En el Campamento Tres, Lawrence cerró un puño y empezó a levantarse. Dale tiró de su hermano hacia abajo, aunque uno podía ponerse en pie dentro del círculo sin ser visto. Dale impuso silencio con un ademán, pero no pudo contener una sonrisa al ver lo colorado que se ponía Lawrence. Aquel fuerte rubor era señal segura de que su hermano estaba a punto de bajar la cabeza y embestir a alguien. Lo había visto bastante a menudo.
– Tal vez volvieron cuesta arriba hacia el cementerio o dieron vuelta hacia la mina a cielo abierto.
Era la voz de Gerry Daysinger, a menos de cinco metros del Campamento.
– Miremos primero por aquí -ordenó Sperling en el tono de superioridad que empleaba en la Pequeña Liga, porque su padre era el entrenador.

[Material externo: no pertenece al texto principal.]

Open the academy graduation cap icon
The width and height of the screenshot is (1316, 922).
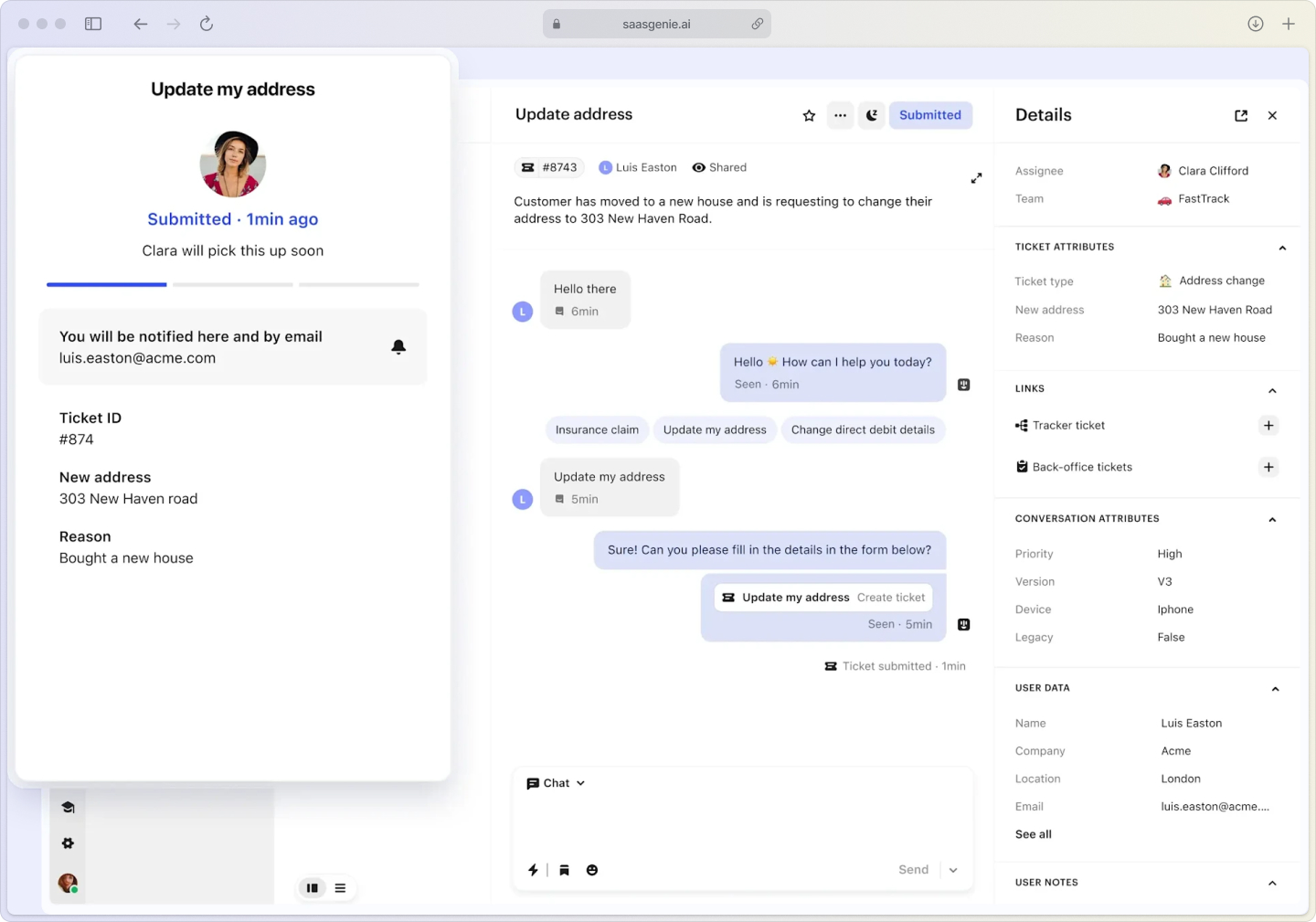coord(68,807)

Mike, Dale y Lawrence sostenían sus palos como rifles, mientras escuchaban los golpes que los muchachos daban en la maleza de la ladera, buscando detrás de troncos caídos y hurgando entre los arbustos.

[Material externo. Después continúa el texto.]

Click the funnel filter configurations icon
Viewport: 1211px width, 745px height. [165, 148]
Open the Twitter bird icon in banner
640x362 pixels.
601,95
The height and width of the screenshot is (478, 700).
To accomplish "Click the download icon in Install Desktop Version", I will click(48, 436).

Alguien introdujo realmente un palo en el lado sur del Campamento Tres; pero era como pinchar una pared maciza. A menos que uno conociese los recovecos del lado este y se deslizase por un agujero más estrecho que una tubería de cloaca, no tenía manera de encontrar la entrada.
O por lo menos así lo esperaban ansiosamente los muchachos en el Campamento Tres.
Sonaron gritos en el sendero, más arriba.
– Han pillado a Kev -murmuró Lawrence, y Dale asintió con la cabeza y le impuso silencio de nuevo.
El ruido de botas y de bambas se alejó en el sendero. Se oyeron gritos. Mike se sentó en el suelo y sacudió la hierba y los restos de polvo de su camiseta a rayas.
– ¿Crees que Kev nos delatará? -preguntó Dale.
Mike sonrió.
– No. Quizá les muestre el Campamento Cinco o la Cueva. Pero no el Campamento Tres.
– Ellos ya saben dónde está el Campamento Cinco desde el verano pasado -dijo Lawrence en voz baja, ahora que ya no tenía necesidad de hacerlo-. Y no utilizamos la Cueva.
Mike se limitó a hacer un guiño.
Permanecieron tumbados durante otra media hora, cansados después de dos horas de carrera por el monte y de la descarga de adrenalina originada por la persecución. Compararon situaciones apuradas, lamentaron la captura de Kevin -sería un prisionero si no se pasaba a ellos para ayudarles en la caza- y sacaron cosas de los bolsillos para comer. Ninguno había traído una auténtica ración; pero Mike había guardado una manzana en el bolsillo del tejano. Dale tenía una barra de Hershey de almendra que se había derretido y sobre la que se había sentado repetidamente, y Lawrence traía una cajita Pez en la que quedaban algunos caramelos. Comieron lo que llevaban con satisfacción, y se tumbaron para contemplar los pequeños fragmentos de luz de sol y de cielo visible entre el casi macizo techo de ramas.
Estaban discutiendo si debían marcharse para montar una emboscada cerca de la cantera, cuando de pronto Mike les impuso silencio y señaló cuesta arriba.
Dale se tendió de bruces, acercando la cara a los troncos de los arbustos, tratando de encontrar una de las pocas posiciones desde las que pudiese atisbar el sendero.
Vio unas botas. Unas botas de hombre, grandes y de color marrón. Durante unos instantes pensó que aquel tipo llevaba unas vendas sucias de barro, pero entonces se dio cuenta de que eran lo que le había dicho Duane que usaban los soldados. ¿Cómo lo había llamado? «Polainas.» Había alguien plantado a menos de dos metros del Campamento Tres, que llevaba botas y polainas. Dale sólo podía ver un trozo de pernera de lana marrón abombada por encima de aquellas envolturas que parecían vendas.
– ¿Qué…? -murmuró Lawrence, esforzándose en ver.
Dale se volvió y le tapó la boca. Lawrence se liberó Y le dio un golpe, pero guardó silencio.